While the workers have been on strike since October 17 demanding basic rights, the Spanish company denies all of their accusations.
Rabat – Spanish company Gil Comes, operating in the new port of Larache, northern Morocco, “exploits outrageously the women working” there, according to the International Labor Network of Solidarity and Struggle.
The network, regrouping more than 40 labor unions and federations from different countries, including the Moroccan Labor Union (UMT), published a statement denouncing working conditions at the Spanish company, on Thursday, December 12.
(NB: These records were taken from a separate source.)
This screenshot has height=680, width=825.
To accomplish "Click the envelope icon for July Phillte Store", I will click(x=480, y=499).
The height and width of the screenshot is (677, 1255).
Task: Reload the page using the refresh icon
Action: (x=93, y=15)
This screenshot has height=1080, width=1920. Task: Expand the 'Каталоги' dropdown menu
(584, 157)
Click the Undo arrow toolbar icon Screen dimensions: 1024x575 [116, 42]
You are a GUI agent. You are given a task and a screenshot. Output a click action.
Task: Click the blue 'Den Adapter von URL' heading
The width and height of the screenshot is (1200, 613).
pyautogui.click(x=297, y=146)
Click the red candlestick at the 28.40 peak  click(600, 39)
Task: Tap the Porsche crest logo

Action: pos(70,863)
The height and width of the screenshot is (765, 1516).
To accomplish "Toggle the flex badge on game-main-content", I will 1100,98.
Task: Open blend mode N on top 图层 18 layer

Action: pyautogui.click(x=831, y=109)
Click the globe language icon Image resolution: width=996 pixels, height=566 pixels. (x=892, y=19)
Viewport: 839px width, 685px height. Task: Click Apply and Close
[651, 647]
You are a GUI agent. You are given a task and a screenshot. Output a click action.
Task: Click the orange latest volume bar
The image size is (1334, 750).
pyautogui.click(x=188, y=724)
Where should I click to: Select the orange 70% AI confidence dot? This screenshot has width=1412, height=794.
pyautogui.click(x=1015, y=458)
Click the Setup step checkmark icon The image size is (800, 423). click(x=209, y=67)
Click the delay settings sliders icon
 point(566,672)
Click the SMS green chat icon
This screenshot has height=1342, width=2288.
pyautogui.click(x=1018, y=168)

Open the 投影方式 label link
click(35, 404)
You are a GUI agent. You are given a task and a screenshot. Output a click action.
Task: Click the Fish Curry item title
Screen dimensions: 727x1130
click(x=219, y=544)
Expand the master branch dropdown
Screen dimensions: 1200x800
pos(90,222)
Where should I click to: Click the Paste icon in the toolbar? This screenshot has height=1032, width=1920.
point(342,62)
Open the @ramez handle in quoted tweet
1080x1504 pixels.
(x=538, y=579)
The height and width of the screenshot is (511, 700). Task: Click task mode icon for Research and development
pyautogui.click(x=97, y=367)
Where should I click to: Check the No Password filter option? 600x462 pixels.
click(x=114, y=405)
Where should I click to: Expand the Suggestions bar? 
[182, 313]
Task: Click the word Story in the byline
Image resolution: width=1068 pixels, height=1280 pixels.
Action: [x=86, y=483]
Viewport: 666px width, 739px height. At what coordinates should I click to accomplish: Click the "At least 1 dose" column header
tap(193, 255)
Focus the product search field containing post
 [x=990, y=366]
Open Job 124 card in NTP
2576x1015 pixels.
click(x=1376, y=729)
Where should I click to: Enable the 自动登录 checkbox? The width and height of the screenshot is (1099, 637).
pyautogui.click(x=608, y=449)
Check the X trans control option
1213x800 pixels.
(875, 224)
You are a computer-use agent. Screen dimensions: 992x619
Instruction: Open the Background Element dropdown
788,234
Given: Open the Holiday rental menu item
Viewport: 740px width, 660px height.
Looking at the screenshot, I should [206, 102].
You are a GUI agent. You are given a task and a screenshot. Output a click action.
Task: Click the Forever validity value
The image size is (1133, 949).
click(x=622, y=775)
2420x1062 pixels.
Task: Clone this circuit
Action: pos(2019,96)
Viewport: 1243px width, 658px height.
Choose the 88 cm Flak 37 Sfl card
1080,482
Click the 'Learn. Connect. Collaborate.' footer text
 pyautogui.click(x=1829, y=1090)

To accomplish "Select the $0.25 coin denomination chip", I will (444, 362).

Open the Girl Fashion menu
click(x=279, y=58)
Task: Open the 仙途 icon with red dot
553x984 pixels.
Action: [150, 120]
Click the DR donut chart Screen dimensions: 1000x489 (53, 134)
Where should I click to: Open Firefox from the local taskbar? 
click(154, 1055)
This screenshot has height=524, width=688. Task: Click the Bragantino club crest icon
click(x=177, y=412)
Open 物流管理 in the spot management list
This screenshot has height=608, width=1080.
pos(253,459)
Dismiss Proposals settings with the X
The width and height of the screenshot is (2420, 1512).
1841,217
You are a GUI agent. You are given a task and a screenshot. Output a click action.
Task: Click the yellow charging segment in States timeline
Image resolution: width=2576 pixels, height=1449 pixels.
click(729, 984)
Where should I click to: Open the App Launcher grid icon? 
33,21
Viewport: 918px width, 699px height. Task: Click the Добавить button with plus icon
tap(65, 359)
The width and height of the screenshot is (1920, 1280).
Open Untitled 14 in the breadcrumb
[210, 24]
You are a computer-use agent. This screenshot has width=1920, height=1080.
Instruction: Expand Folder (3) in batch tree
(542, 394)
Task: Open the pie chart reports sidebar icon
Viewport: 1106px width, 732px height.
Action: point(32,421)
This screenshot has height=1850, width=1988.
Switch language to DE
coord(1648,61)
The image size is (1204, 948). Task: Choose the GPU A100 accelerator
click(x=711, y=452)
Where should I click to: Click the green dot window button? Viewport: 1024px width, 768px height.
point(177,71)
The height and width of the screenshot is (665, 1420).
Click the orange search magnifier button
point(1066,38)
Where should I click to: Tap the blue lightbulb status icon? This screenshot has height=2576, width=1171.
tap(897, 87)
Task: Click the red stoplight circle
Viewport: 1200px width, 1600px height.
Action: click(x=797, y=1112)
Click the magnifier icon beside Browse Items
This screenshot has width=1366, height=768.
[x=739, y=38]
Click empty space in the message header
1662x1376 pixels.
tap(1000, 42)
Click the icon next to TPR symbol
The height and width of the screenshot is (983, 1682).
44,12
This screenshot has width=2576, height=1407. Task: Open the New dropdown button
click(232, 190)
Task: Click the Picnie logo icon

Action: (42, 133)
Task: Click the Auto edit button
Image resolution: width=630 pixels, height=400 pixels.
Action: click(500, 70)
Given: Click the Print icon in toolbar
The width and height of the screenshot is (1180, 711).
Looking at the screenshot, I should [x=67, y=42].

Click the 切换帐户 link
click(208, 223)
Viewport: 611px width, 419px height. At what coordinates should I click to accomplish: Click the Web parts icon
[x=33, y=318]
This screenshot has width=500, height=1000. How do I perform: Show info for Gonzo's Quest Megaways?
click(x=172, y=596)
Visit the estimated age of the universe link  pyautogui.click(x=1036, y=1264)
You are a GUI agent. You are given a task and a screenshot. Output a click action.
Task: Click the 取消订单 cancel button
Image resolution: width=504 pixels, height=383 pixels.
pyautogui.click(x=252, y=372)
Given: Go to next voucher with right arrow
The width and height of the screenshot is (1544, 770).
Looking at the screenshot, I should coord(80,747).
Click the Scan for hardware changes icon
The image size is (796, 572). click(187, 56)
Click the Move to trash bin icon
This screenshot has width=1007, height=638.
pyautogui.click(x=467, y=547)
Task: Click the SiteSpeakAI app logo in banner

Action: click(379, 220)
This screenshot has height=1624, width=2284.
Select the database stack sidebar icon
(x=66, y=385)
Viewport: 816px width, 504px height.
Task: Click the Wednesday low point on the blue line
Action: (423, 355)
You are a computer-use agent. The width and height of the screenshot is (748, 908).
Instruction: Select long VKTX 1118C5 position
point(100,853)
Gil Comes employs more than 2,000 Moroccan women in its factory for freezing fish and seafood. The employees work in “conditions that seriously harm their health” and receive “poor wages,” according to the labor network.
The statement indicates that there is no medical department in the workplace. It also sheds light on the lack of a work safety committee, violating the Moroccan labor code.
Morocco’s Democratic Organization for Labor (ODT) has been calling for a strike at the company’s workshop since the start of the year. Workers went on strike on October 17, and are still striking.
ODT accuses the company of “arbitrary dismissals and unfair transfers.” The company has fired around 100 employees, including 5 unionists with more than 12 years of seniority, according to the organization.
The union also denounces the “repression, intimidation, threats, psychological harassment, and the systematic persecution against ODT’s unionists.”
Spain’s General Confederation for Labor (CGT), the third-largest Spanish labor union, has also denounced the company’s abuse of Moroccan female workers. The confederation called on the Moroccan government to stop “the impunity” from which they say Gil Comes benefits and to negotiate collective conventions to preserve the workers’ rights.
The Spanish company, however, told the press that the accusations against it are false and that they are suffering from “harassment on social media.”
There have only been “5 or 6 firings for serious misconduct” in the last year, according to the human resources manager of the company.
The company’s spokesperson also affirmed that all sanitary rules within the workplace are respected and that the company is “open for dialogue, although ODT did not present any proof of their accusations.”